Have you taken time to meet our Featured Family of the Week, the McMillian Family? They are in process and trying to raise the last remaining funds for their private domestic adoption. Please pop on over when you get a chance and donate $1 this week.

I’m blessed to have several close friends of mine that represent the three different sides of the adoption triad- birthmother, adoptive mother, and child.  I find that my conversations that I have with each of them have become more and more valuable as I travel my path as an adoptive mother.

A friend of mine is the adoptive mother of two little girls.  She has fairly open relationships with both of her girls’ birthmothers, and we often talk about how that impacts their lives compared to the completely closed relationship we have with our son’s birth family.  She has fairly regular contact with each birth mother, so is aware of lifestyle choices that are made.

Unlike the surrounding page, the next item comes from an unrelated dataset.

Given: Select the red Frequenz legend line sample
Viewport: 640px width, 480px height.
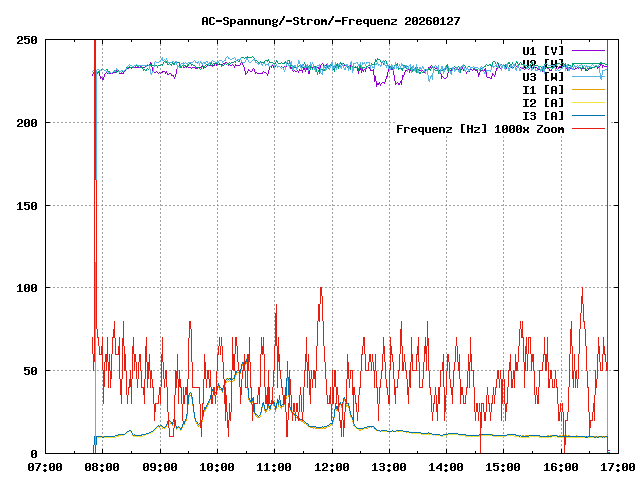Looking at the screenshot, I should (589, 128).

As her oldest daughter is getting closer to an age where she would become more aware of what’s going on in her birth mothers life, my friend struggles with what information to pass on.  Of course, you want your child to have a positive view point of their birthfamily, but what if you make it too nice and cozy?  Are you then setting the situation up for a tween/teenager fight about wanting to go back to live with their birthparents, because they seem so great?  Remember, I WAS that adoptive teenager who wanted anything except my parents house rules, even though I knew nothing about my birthmother, surely she HAD to be better then my parents. 

It’s also difficult to filter out some of the not so great decisions that are made.  I know that both of us have access to pictures/information of our children’s birth parents making less the wise decisions.  In our case, there is drug use, unsafe decisions, and prescription drug abuse documented in an instagram account.  I don’t plan on saving those pictures for Isaac, but those are the choices that are being made at this time, which depending on consequences, might come out eventually.  I dug through both facebook accounts and instagram accounts trying to find pictures that I could save for when he was older to show him pictures of his birth family.  While doing this, I struggled to find ones that I was comfortable with my future toddler and school age child seeing.  There were very few that didn't have drugs or alcohol in them. 

We understand that these are their own lives, and their own decisions, but my friend and I both agree; these decisions influence the amount of contact and type of information we are willing to share as our children grown up.  In this age of technology and ‘connected-ness’, information is so readily available… but what if you aren’t comfortable with all that information?